Already, KRA Chairman Francis Muthaura, whose term also expires in October, has sort services of PriceWaterhouseCoopers, an indication that the new Commissioner could be poached from outside Times Towers.

“KRA seeks to recruit the Commissioner-General who as Chief Executive Officer will lead the institution through its transformative journey … 

"He or she will ensure that the Authority operates in line with its vision “to become a globally trusted revenue agency, facilitating tax and customs compliance,” said PwC in a notice posted in local dailies Tuesday.

The board recently named Mr Kevin Safari as the new commissioner for Customs and Border Control after the position fell vacant following the exit of Mr Julius Musyoki.

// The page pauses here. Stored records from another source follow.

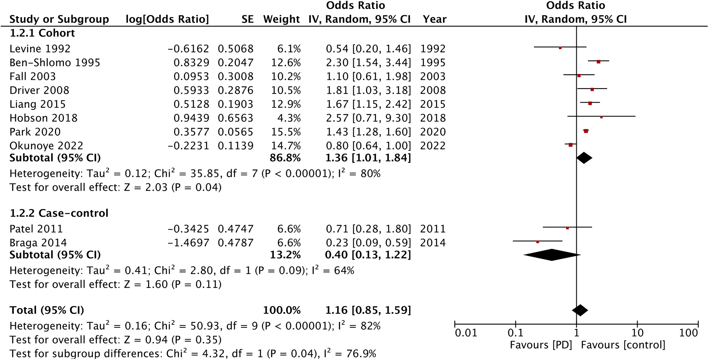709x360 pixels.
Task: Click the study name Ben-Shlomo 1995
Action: pyautogui.click(x=55, y=63)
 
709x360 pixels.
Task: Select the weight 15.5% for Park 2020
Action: pyautogui.click(x=286, y=132)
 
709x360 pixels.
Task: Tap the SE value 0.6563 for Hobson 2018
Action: pyautogui.click(x=235, y=118)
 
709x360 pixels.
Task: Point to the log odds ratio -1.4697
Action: pyautogui.click(x=188, y=243)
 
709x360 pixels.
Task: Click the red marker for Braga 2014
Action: pyautogui.click(x=537, y=242)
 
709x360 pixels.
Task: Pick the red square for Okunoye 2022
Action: pyautogui.click(x=570, y=145)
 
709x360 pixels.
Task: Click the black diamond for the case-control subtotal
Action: pyautogui.click(x=552, y=255)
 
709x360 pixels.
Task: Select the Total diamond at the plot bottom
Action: pyautogui.click(x=580, y=310)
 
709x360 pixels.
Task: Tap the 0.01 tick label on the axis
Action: pyautogui.click(x=466, y=333)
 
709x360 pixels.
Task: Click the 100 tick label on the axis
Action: pyautogui.click(x=688, y=333)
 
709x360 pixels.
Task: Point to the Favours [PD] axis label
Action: pyautogui.click(x=541, y=345)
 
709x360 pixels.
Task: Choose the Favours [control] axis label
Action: pyautogui.click(x=623, y=345)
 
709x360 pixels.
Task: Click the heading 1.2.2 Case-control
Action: pyautogui.click(x=59, y=213)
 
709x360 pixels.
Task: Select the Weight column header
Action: pyautogui.click(x=281, y=19)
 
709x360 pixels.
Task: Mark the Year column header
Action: pyautogui.click(x=434, y=19)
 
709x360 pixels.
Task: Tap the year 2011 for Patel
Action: pyautogui.click(x=433, y=229)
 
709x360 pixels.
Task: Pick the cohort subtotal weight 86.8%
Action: pyautogui.click(x=285, y=158)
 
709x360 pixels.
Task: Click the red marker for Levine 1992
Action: pyautogui.click(x=560, y=48)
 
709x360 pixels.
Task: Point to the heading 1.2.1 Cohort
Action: pyautogui.click(x=42, y=33)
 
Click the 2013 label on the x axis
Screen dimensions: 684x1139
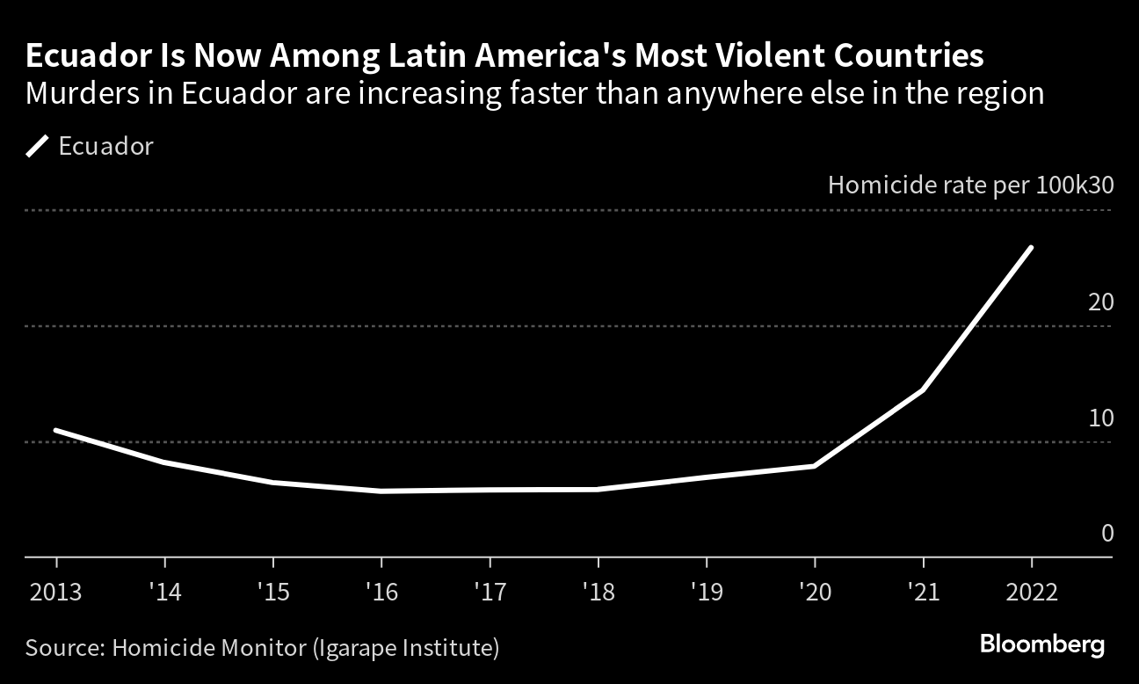56,592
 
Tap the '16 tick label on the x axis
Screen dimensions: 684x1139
381,592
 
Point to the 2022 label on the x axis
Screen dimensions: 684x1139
1031,592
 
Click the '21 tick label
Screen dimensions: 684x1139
923,592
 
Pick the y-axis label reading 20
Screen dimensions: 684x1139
1100,302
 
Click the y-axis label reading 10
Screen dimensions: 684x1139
1100,418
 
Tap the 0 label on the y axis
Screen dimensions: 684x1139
1106,534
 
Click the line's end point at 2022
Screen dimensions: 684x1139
1031,248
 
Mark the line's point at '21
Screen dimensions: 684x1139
923,389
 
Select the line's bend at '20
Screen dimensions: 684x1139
815,466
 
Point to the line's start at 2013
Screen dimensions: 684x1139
56,430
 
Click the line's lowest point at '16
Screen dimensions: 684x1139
381,491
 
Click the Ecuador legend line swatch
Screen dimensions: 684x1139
37,146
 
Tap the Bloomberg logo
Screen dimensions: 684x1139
1041,645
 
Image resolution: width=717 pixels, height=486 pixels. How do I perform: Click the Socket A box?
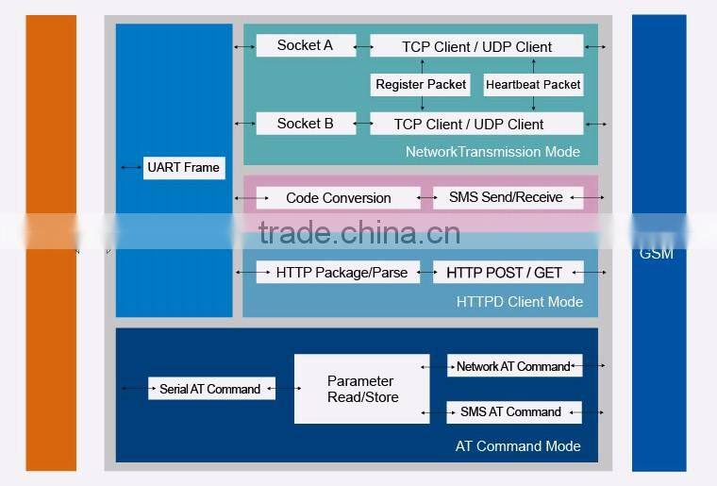[305, 45]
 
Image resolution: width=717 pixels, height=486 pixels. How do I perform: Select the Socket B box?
[305, 124]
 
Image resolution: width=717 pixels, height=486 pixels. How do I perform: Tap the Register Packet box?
[421, 85]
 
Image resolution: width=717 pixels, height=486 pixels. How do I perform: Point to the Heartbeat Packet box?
[533, 85]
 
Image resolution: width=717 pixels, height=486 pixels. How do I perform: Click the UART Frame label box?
[183, 168]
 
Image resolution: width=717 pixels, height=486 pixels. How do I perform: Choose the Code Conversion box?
[338, 198]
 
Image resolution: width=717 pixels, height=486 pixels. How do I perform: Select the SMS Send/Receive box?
[507, 198]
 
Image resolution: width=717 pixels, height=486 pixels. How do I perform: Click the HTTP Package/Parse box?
[342, 273]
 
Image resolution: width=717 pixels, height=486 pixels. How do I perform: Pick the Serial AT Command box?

It also named Ms Elizabeth Odundo Meyo as the commissioner for domestic taxes, a position that deputy commissioner Ruth Wachira had been holding in an acting capacity since July 6, last year.

The new team is expected to help the taxman grow collections to Sh1.997 trillion in the year starting July and Sh2.298 trillion in the 2020-21 fiscal year under its corporate plan launched in January.

KRA has been under pressure to help government to collect enough resources to finance escalating budget and this year, it has a target of Sh2.99 trillion for the budget in 2019/20.

President Uhuru Kenyatta is under pressure to finance his Big Four agenda, even after the Budget Committee of parliament raised a red flag towards the same, arguing that the country does not have enough money to finance the projects.